Task inputs
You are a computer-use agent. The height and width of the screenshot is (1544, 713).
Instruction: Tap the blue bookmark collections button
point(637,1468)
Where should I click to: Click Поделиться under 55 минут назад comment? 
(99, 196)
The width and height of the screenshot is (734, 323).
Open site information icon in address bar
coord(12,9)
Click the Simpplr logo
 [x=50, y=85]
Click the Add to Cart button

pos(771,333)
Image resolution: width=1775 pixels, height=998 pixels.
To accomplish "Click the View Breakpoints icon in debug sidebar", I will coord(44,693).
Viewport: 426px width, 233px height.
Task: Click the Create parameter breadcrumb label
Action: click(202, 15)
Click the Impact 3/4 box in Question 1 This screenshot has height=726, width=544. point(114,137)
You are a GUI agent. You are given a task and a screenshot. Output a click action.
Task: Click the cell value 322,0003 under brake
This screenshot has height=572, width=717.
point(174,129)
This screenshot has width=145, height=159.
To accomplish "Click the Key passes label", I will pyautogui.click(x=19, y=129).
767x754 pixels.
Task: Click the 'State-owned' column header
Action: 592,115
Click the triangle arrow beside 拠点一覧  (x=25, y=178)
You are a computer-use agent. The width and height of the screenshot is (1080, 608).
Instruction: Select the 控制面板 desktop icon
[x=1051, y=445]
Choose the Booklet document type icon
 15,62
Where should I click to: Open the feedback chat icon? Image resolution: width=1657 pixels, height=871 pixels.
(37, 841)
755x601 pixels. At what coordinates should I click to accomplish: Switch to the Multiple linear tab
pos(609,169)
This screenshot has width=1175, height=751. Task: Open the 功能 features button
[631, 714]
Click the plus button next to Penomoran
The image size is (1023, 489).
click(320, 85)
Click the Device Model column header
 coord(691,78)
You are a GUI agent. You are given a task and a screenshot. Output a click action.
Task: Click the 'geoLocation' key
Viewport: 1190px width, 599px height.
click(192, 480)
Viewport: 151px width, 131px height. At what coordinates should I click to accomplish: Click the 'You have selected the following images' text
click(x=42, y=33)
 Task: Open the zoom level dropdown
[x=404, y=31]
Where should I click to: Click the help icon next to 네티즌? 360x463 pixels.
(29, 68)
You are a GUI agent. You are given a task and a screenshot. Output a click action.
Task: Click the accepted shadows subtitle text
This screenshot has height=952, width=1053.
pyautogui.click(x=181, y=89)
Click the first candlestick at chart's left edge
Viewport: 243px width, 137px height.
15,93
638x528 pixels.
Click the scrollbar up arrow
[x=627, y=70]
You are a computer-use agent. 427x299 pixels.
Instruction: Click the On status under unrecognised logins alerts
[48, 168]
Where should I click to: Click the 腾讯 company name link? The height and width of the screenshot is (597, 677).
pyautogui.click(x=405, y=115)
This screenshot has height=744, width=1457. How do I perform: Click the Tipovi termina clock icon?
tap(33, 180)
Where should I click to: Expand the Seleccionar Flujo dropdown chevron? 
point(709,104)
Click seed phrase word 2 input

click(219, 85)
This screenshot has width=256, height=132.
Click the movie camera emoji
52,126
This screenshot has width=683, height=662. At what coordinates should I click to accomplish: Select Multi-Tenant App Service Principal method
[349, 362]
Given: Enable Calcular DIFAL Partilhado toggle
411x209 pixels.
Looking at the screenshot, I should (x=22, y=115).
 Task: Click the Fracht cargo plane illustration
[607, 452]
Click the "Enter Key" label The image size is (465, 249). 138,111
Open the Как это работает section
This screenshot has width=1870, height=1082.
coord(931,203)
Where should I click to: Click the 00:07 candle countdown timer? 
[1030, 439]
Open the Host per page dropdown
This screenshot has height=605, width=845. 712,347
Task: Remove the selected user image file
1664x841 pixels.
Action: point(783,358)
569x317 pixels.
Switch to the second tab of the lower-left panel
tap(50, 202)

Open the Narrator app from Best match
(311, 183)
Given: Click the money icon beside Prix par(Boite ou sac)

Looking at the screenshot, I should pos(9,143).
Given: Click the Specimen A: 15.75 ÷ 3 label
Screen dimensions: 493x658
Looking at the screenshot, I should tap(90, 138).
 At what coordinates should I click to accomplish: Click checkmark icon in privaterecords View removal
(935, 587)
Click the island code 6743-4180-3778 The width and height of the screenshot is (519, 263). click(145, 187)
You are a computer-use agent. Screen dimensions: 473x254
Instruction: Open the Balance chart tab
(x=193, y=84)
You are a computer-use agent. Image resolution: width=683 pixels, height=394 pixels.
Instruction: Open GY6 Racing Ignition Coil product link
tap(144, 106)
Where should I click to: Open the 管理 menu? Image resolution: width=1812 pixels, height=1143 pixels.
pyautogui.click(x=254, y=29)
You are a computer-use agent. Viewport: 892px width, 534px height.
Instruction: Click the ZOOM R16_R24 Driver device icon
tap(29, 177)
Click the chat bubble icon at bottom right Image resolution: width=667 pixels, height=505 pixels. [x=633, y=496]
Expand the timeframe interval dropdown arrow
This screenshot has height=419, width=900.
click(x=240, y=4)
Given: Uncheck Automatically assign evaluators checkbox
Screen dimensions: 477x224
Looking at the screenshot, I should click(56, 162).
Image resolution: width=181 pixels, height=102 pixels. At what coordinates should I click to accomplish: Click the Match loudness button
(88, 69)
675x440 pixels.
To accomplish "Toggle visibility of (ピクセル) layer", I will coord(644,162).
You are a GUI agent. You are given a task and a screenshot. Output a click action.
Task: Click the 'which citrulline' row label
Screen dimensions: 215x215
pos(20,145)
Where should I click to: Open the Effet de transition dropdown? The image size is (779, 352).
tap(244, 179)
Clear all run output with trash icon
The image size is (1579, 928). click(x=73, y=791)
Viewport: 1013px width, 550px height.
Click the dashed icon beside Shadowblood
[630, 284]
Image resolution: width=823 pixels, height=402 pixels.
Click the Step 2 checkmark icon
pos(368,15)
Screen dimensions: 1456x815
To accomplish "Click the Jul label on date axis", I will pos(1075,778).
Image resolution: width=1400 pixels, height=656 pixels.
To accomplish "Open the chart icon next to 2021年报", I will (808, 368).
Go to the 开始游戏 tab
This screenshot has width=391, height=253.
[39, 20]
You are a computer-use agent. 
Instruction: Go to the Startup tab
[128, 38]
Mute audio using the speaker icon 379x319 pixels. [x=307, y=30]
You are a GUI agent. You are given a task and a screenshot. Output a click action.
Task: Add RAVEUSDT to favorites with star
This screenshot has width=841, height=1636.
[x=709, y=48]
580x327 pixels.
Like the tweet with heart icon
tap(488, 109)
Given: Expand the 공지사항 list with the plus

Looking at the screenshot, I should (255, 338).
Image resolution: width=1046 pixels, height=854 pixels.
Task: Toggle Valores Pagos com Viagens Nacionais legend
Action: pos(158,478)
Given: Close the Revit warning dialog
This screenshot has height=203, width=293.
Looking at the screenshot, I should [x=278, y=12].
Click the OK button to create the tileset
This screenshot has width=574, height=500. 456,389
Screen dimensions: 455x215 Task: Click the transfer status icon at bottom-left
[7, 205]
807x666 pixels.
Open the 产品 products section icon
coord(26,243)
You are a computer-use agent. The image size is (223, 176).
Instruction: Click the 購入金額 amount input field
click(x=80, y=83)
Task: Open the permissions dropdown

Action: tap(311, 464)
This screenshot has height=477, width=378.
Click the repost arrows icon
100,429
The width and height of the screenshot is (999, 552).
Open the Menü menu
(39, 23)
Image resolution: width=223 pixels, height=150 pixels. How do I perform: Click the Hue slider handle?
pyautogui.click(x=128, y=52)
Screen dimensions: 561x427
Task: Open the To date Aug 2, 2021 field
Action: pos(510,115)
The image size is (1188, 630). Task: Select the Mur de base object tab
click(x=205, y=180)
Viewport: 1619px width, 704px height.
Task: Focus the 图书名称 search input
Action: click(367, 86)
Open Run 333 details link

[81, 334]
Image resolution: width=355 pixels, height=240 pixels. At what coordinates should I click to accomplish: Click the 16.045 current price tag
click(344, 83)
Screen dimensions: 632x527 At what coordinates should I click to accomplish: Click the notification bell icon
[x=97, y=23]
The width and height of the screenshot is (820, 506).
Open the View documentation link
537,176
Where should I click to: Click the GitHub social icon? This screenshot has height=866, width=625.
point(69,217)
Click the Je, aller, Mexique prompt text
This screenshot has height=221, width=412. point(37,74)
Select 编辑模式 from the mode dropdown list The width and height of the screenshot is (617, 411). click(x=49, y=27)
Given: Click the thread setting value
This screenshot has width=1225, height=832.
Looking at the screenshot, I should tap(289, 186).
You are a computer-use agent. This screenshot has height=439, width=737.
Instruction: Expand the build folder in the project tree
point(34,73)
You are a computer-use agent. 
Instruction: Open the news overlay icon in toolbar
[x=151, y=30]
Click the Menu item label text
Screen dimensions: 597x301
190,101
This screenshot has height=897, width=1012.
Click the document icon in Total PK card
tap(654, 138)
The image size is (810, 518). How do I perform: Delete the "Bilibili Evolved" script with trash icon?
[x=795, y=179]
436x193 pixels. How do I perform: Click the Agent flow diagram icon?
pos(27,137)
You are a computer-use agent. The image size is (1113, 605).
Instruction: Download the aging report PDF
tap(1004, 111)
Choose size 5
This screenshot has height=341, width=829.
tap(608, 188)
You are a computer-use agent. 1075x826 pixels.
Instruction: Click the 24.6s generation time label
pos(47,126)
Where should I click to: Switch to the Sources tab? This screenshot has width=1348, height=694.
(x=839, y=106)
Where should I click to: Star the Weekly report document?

What the task requires
Reproduce the records from the start through the line containing "[x=404, y=31]", inclusive.

The solution
You are a computer-use agent. The height and width of the screenshot is (1544, 713).
Instruction: Tap the blue bookmark collections button
point(637,1468)
Where should I click to: Click Поделиться under 55 минут назад comment? 
(99, 196)
The width and height of the screenshot is (734, 323).
Open site information icon in address bar
coord(12,9)
Click the Simpplr logo
 [x=50, y=85]
Click the Add to Cart button

pos(771,333)
Image resolution: width=1775 pixels, height=998 pixels.
To accomplish "Click the View Breakpoints icon in debug sidebar", I will coord(44,693).
Viewport: 426px width, 233px height.
Task: Click the Create parameter breadcrumb label
Action: click(202, 15)
Click the Impact 3/4 box in Question 1 This screenshot has height=726, width=544. point(114,137)
You are a GUI agent. You are given a task and a screenshot. Output a click action.
Task: Click the cell value 322,0003 under brake
This screenshot has height=572, width=717.
point(174,129)
This screenshot has width=145, height=159.
To accomplish "Click the Key passes label", I will pyautogui.click(x=19, y=129).
767x754 pixels.
Task: Click the 'State-owned' column header
Action: 592,115
Click the triangle arrow beside 拠点一覧  (x=25, y=178)
You are a computer-use agent. The width and height of the screenshot is (1080, 608).
Instruction: Select the 控制面板 desktop icon
[x=1051, y=445]
Choose the Booklet document type icon
 15,62
Where should I click to: Open the feedback chat icon? Image resolution: width=1657 pixels, height=871 pixels.
(37, 841)
755x601 pixels. At what coordinates should I click to accomplish: Switch to the Multiple linear tab
pos(609,169)
This screenshot has width=1175, height=751. Task: Open the 功能 features button
[631, 714]
Click the plus button next to Penomoran
The image size is (1023, 489).
click(320, 85)
Click the Device Model column header
 coord(691,78)
You are a GUI agent. You are given a task and a screenshot. Output a click action.
Task: Click the 'geoLocation' key
Viewport: 1190px width, 599px height.
click(192, 480)
Viewport: 151px width, 131px height. At what coordinates should I click to accomplish: Click the 'You have selected the following images' text
click(x=42, y=33)
 Task: Open the zoom level dropdown
[x=404, y=31]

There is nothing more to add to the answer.